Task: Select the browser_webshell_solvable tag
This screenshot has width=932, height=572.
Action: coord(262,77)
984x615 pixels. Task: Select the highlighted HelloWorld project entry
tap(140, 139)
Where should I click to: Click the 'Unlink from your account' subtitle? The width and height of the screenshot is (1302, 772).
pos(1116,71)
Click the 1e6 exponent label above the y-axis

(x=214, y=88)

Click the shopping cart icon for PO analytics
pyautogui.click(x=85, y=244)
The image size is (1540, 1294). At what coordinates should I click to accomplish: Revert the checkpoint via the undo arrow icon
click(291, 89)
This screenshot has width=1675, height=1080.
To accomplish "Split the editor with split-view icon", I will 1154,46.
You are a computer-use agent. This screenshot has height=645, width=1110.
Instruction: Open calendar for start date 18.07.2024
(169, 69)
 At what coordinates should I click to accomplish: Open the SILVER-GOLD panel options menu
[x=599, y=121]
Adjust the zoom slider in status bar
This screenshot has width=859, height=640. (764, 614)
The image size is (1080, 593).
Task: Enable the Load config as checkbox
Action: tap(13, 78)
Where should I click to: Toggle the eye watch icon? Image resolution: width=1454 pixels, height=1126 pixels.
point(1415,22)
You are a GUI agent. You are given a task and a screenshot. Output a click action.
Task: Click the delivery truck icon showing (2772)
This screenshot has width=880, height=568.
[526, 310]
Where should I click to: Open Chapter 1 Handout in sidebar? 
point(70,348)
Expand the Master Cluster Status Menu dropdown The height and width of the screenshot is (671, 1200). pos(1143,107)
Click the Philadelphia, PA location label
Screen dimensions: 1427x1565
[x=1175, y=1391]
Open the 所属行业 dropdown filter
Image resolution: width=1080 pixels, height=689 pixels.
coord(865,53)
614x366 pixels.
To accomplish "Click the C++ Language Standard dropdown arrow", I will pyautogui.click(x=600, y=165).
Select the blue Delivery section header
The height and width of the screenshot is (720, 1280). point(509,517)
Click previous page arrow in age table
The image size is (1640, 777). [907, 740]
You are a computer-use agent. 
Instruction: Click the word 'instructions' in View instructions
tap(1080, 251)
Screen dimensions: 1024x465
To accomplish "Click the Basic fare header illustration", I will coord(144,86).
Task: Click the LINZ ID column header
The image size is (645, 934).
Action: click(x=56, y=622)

━━━━━━━━━━━━━━━━━━━━

▶ _TASK DESCRIPTION_:
From the data, list each line in which the string "dropdown" appears.

▶ _RESULT OF THIS TASK_:
Expand the Master Cluster Status Menu dropdown The height and width of the screenshot is (671, 1200). pos(1143,107)
Open the 所属行业 dropdown filter
To accomplish "Click the C++ Language Standard dropdown arrow", I will pyautogui.click(x=600, y=165).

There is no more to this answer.